A factor-analysis based IDIF for [11C](R)-rolipram brain PET studies that relies on single blood sample and population data can be used for accurate quantification of Logan-VT values.

Keywords: Image-derived input function, Factor analysis, [11C](R)-rolipram, PET

Introduction

An important logistical limitation of quantitative positron emission tomography (PET) scans is the need to measure, during image acquisition, the concentration over time of the parent radiotracer in plasma, i.e. the input function. This is generally done by collecting serial arterial blood samples, then separating the fraction of parent compound from its radiometabolites. The whole procedure is labor-intensive, time-consuming and uncomfortable for the patient, and alternative techniques are needed to reduce – or possibly eliminate – the need for blood sampling. Towards this end, one of the most often studied techniques is image-derived input function (IDIF). This approach relies on using physiological time activity curves (TAC) obtained from a blood pool visible on dynamic images. After opportune partial volume effect and radiometabolite correction, these TACs might replace serial arterial sampling as an input for kinetic modeling. While large blood pools, such as the heart or the aortic segments, might give IDIFs of good quality [1], getting an usable signal from smaller vessels, such as the carotids for brain studies, is much more challenging, due to partial volume effects [2]. Several strategies to obtain an IDIF from carotid arteries have been proposed. These include using accurate anatomical information from the co-registered MRI [3], correcting partial-volume effect during the image reconstruction procedure [4], blind source separation algorithms to derive the input function through the source signal mixing process [5], correcting spill-in by linear least-squares analysis with some blood samples [6] and many others [2].

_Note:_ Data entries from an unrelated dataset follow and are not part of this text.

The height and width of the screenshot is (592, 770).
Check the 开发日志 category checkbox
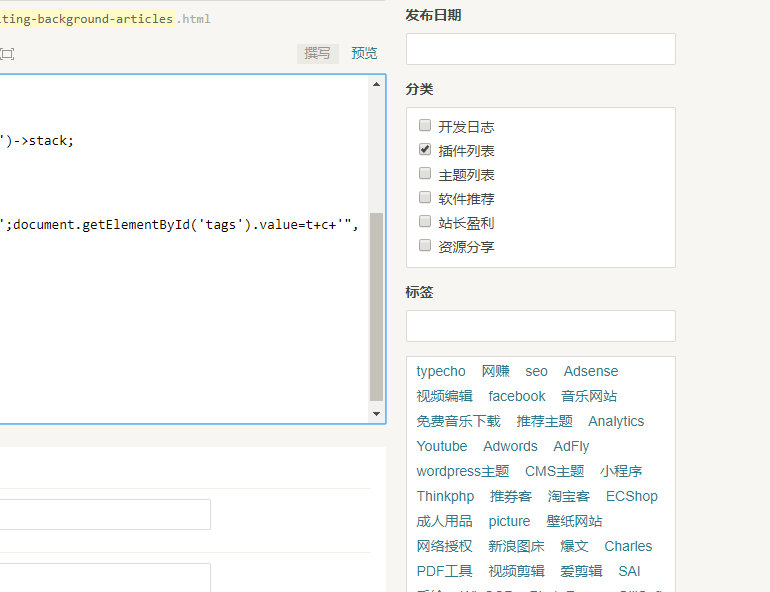pos(425,125)
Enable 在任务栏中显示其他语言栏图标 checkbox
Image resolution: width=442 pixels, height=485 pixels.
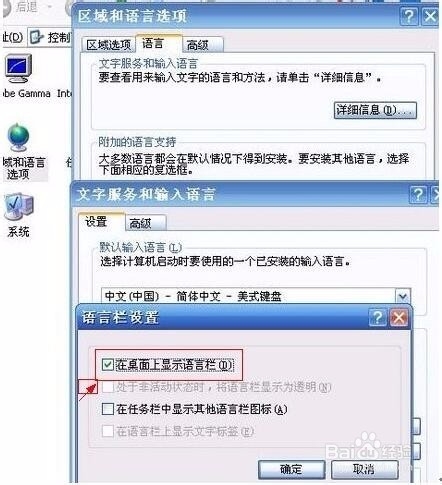coord(108,409)
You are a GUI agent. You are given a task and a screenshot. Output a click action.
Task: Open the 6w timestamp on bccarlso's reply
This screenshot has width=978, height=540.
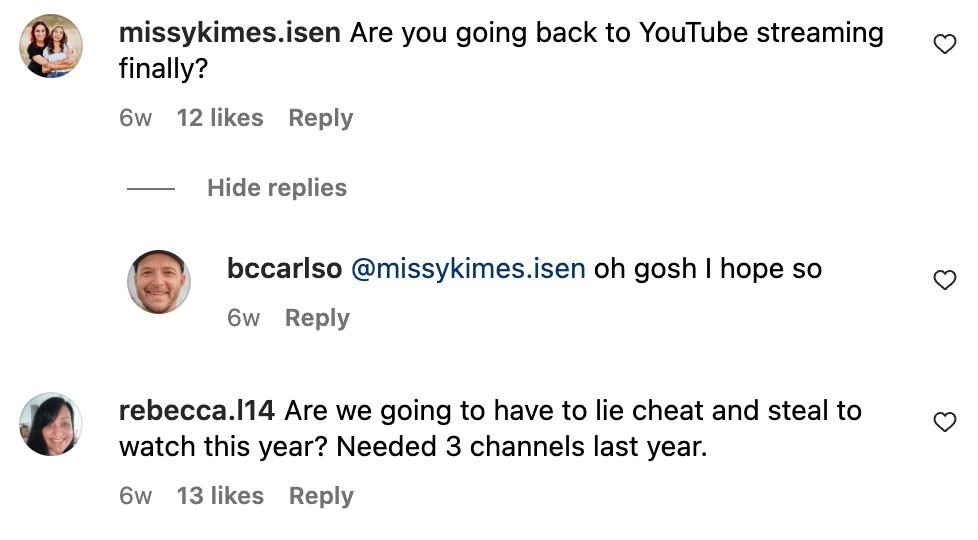pos(243,318)
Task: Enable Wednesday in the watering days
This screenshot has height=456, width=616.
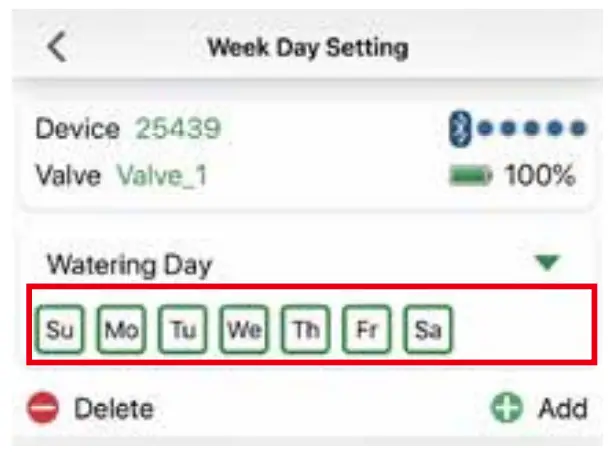Action: tap(244, 329)
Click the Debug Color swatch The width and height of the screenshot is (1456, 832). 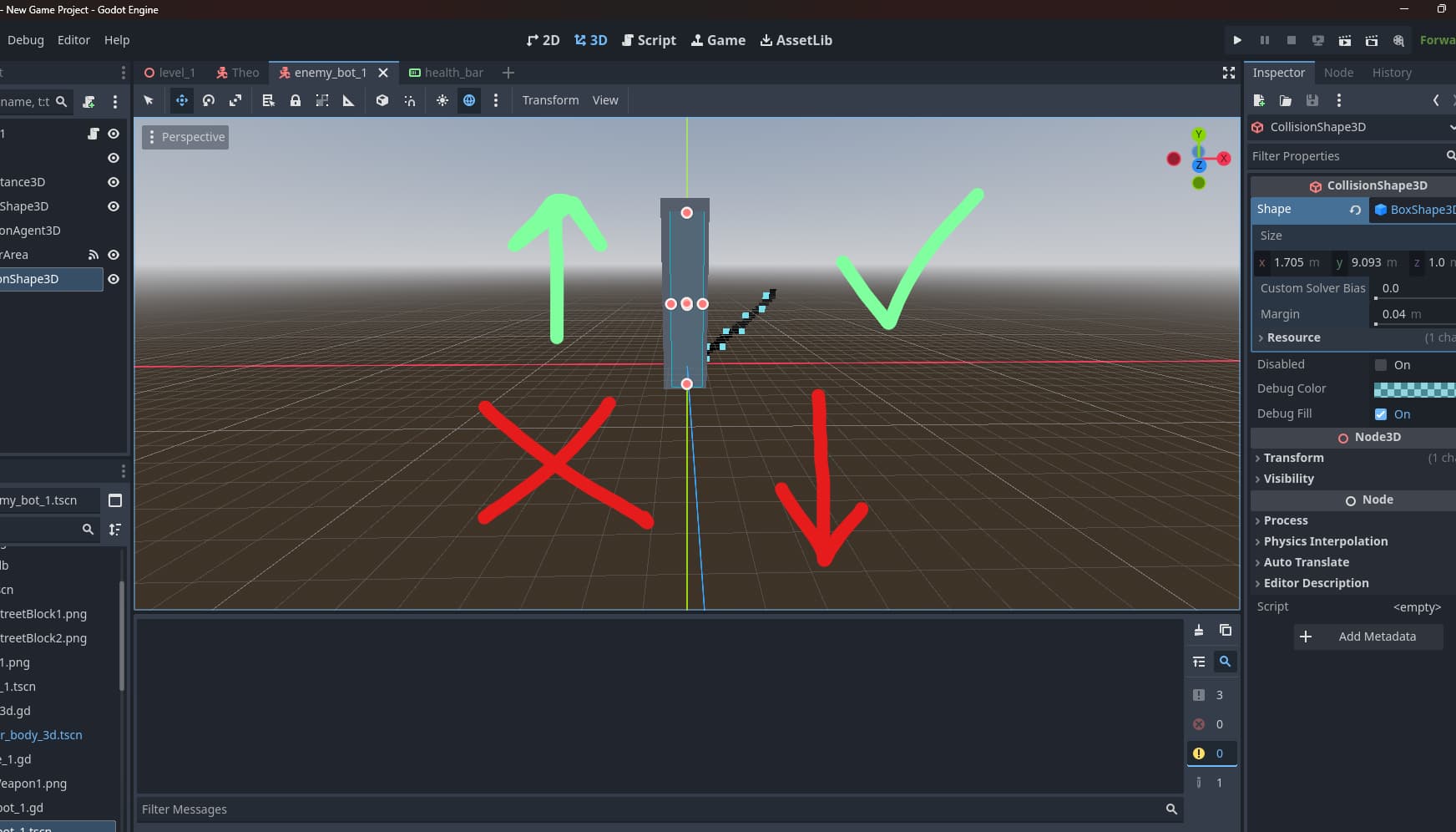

Factor analysis is a statistical technique that can extract the physiological TACs from dynamic image sequences [78], by separating the dynamic PET image into its blood and tissue signal components over time. Factor analysis assumes that the observed signals are linearly transformed into a lower number of unobserved signals, called factors. Factor analysis can be implemented as either an algebraic manipulation of the observed signals [89] or as a least-squares-based problem with additional constraints such as non-negativity of factors and factor images [10].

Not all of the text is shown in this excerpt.